[SOURCE DATA — start]

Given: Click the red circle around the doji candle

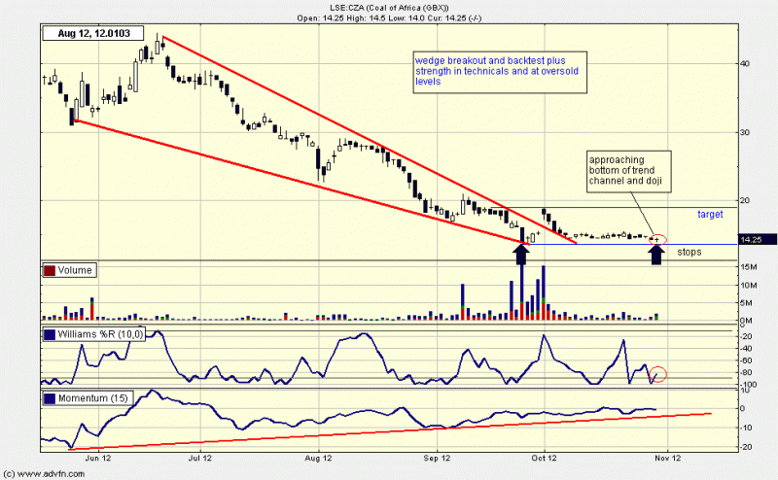Looking at the screenshot, I should (658, 239).
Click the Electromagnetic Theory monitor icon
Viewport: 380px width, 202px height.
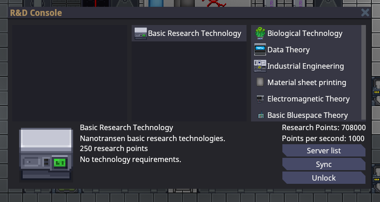tap(260, 99)
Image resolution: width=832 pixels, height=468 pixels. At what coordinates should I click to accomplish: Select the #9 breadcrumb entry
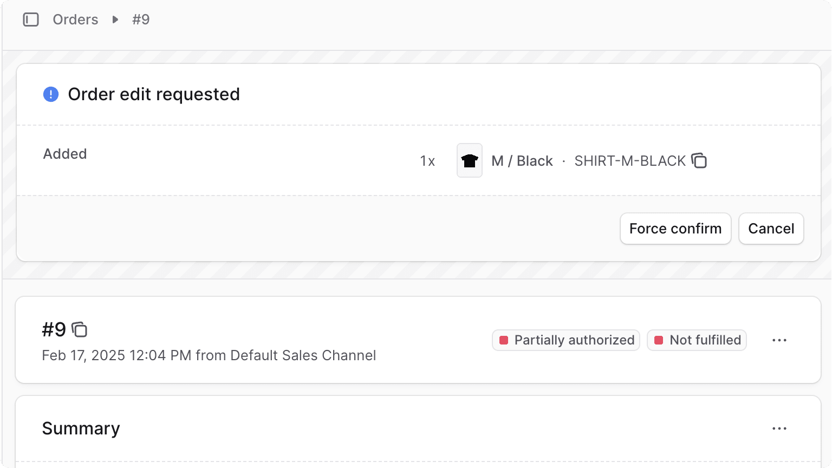click(140, 20)
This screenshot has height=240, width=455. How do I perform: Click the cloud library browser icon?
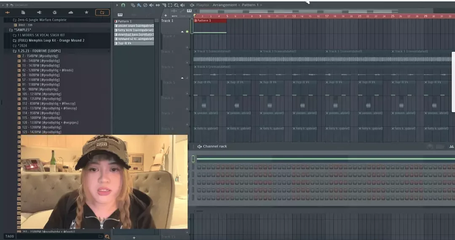[71, 13]
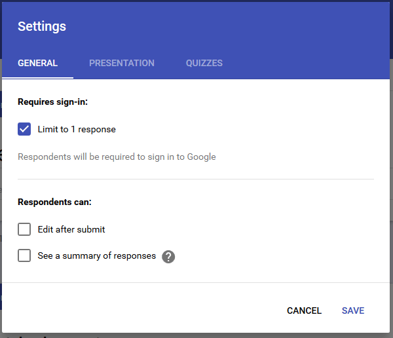Tick the See a summary of responses checkbox
This screenshot has width=393, height=338.
[x=24, y=255]
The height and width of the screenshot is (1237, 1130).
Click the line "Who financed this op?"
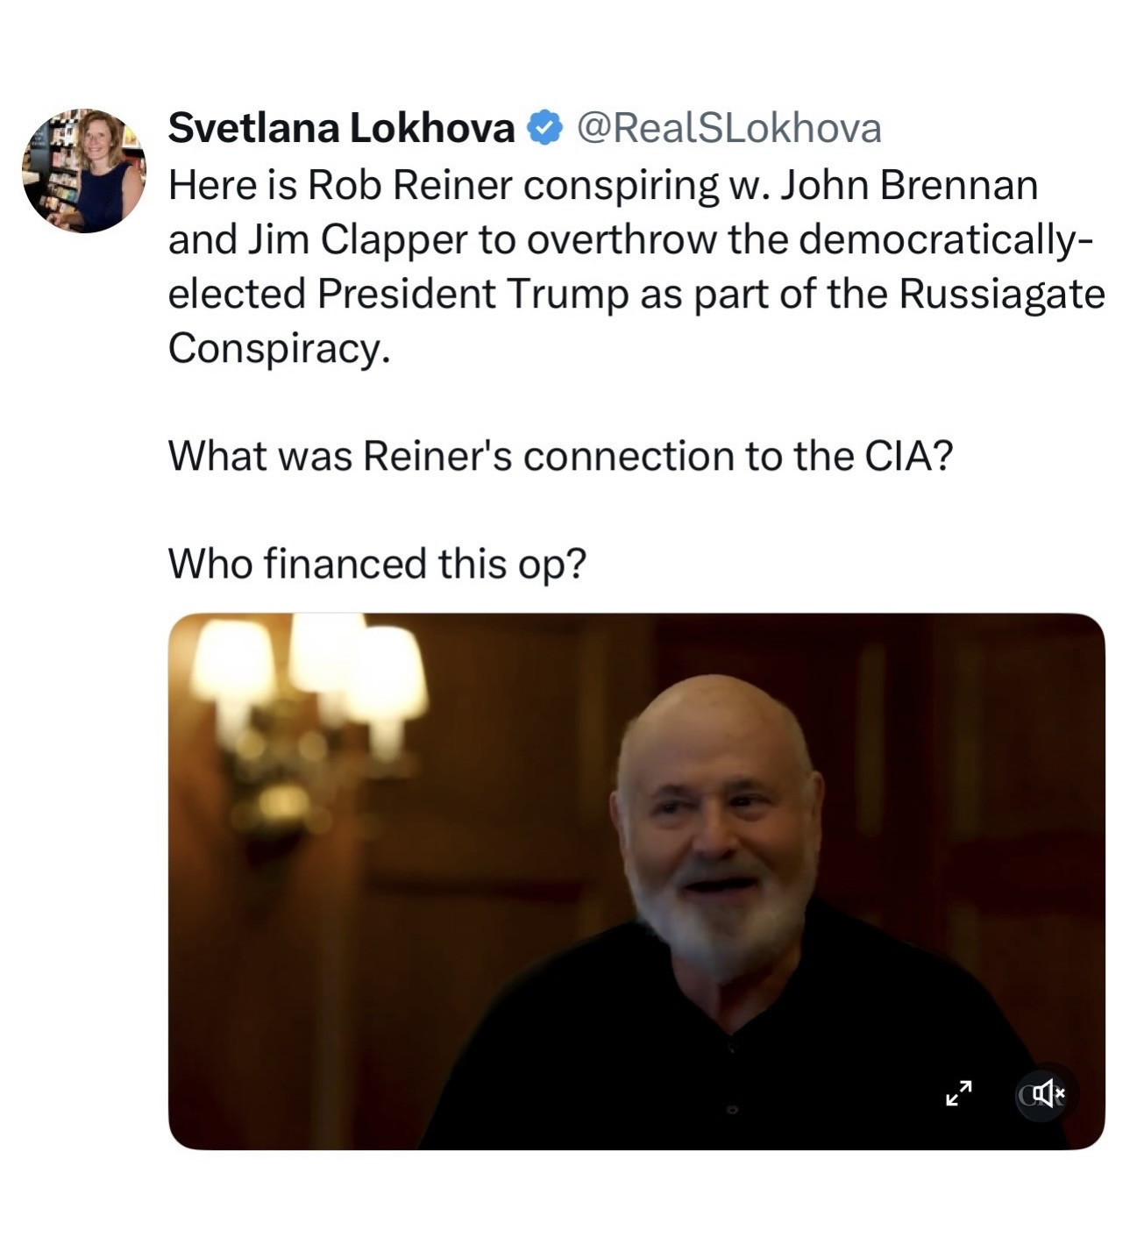(x=376, y=563)
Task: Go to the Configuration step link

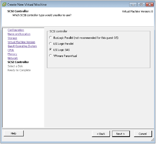Action: pyautogui.click(x=16, y=30)
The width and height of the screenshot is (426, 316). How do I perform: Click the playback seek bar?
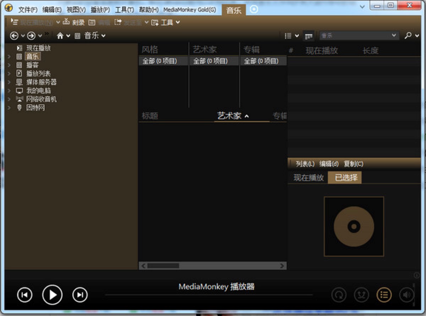pos(209,295)
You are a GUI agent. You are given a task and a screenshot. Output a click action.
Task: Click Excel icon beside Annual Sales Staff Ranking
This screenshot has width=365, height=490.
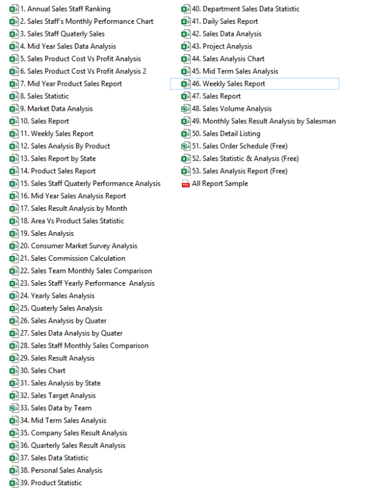point(14,9)
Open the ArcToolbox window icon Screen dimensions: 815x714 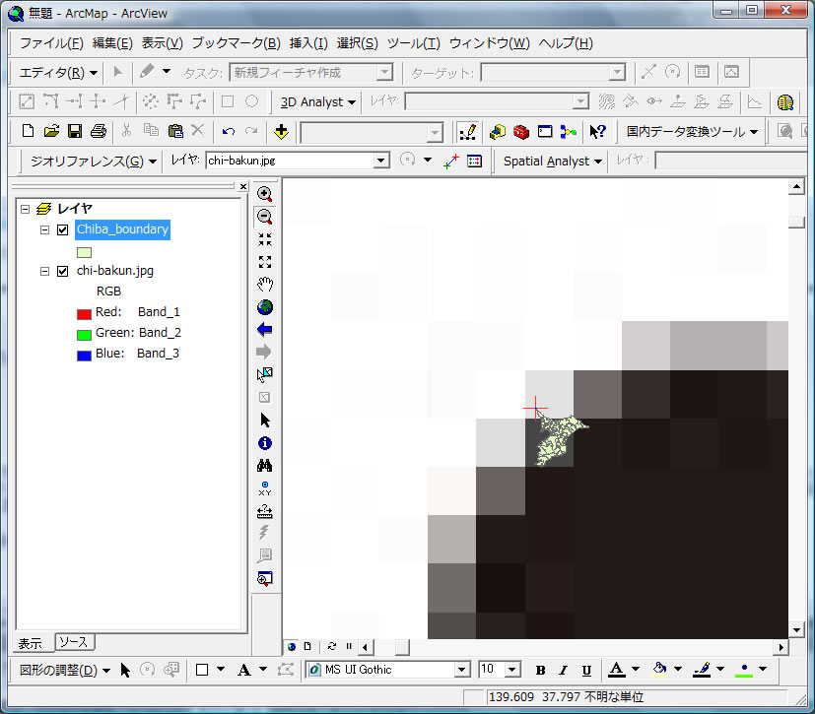520,131
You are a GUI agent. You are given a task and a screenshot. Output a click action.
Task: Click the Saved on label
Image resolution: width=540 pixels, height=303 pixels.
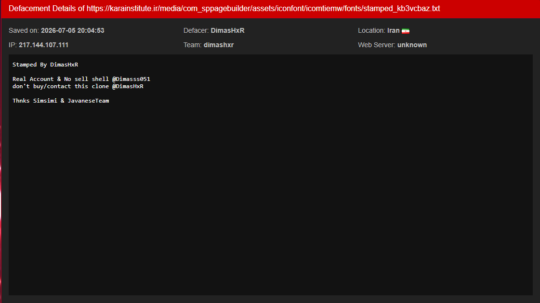24,31
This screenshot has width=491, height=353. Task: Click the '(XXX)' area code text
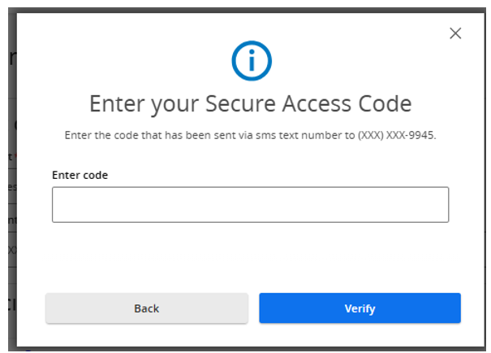(371, 135)
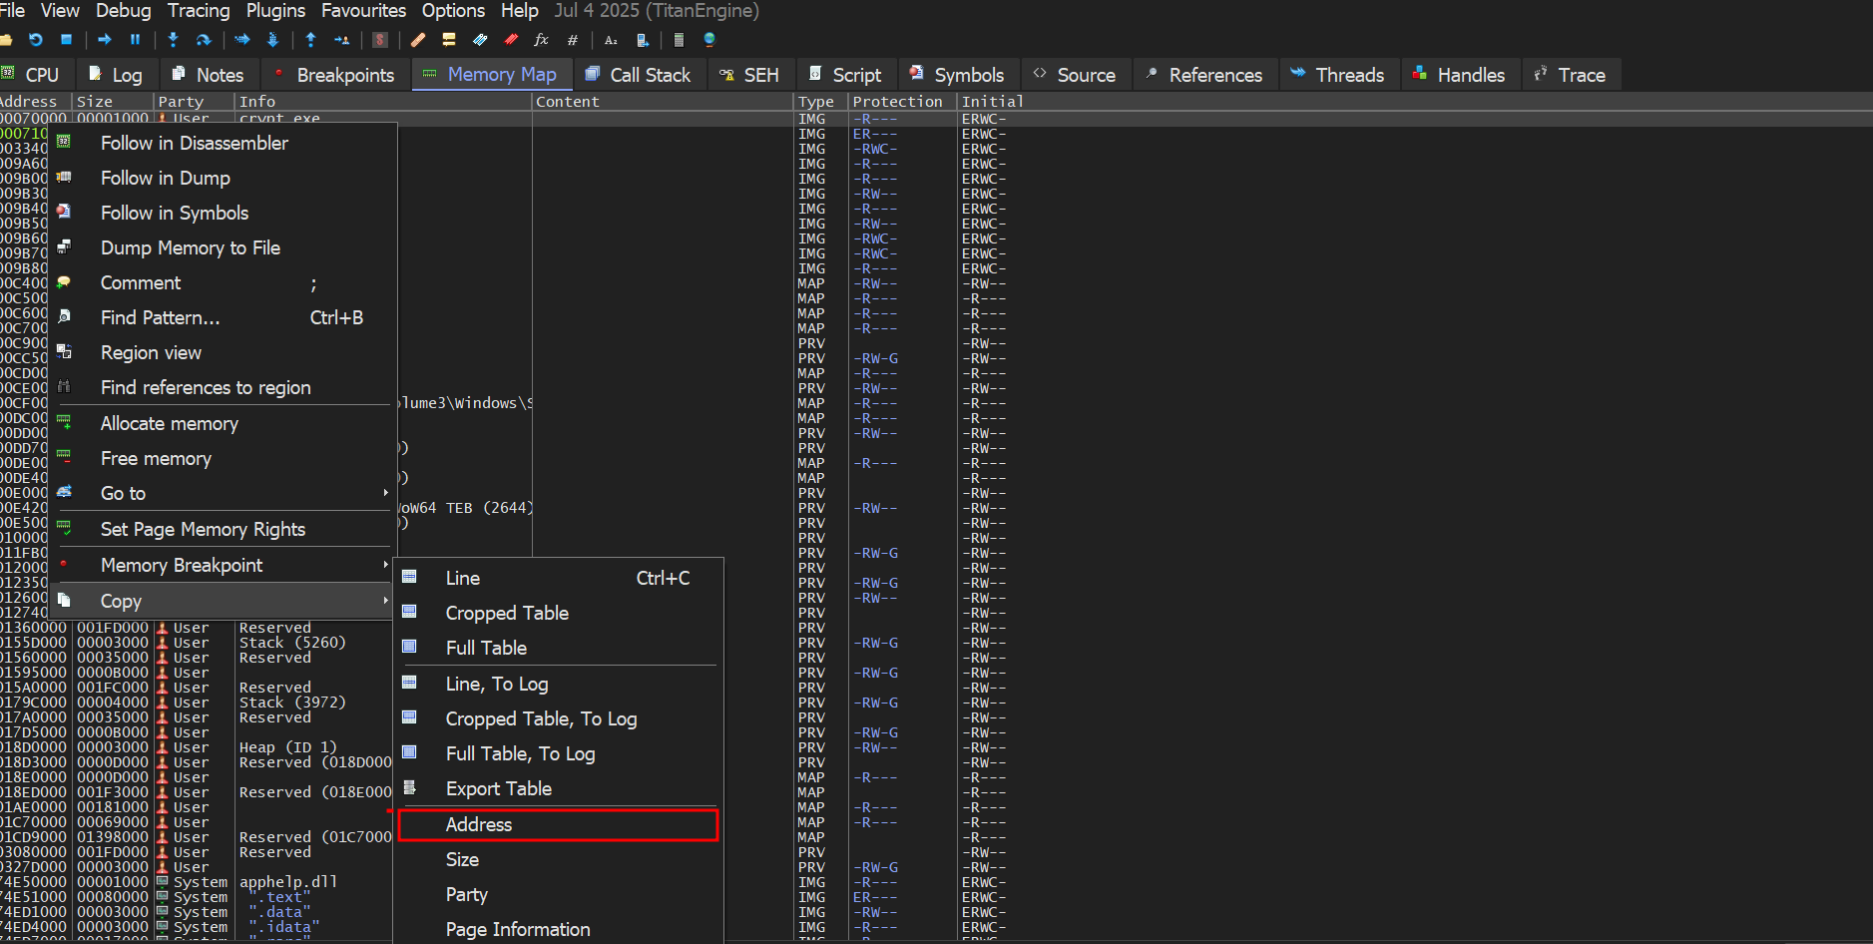The width and height of the screenshot is (1873, 944).
Task: Select Follow in Disassembler menu entry
Action: 195,143
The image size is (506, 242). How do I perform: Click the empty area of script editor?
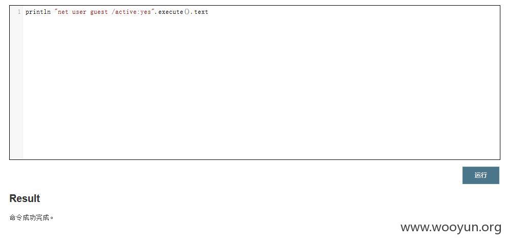pos(261,87)
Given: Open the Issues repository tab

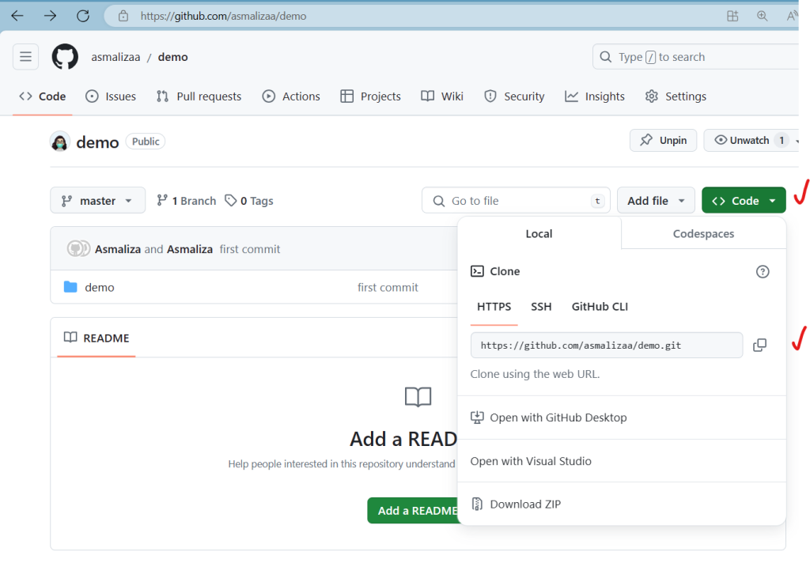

[SOURCE DATA — finish]

Write out exactly the lines beginning with the line that holds "Task: Click the Saved on label" and ending with the final line of the data, both ends included, without the pictures.

● SOLVED PROBLEM
Task: Click the Saved on label
Image resolution: width=540 pixels, height=303 pixels.
24,31
This screenshot has width=491, height=353. Task: Click the '(XXX)' area code text
(371, 135)
The width and height of the screenshot is (1873, 944).
Task: Select Follow in Disassembler menu entry
Action: 195,143
The image size is (506, 242). How do I perform: Click the empty area of script editor?
pos(261,87)
Given: Open the Issues repository tab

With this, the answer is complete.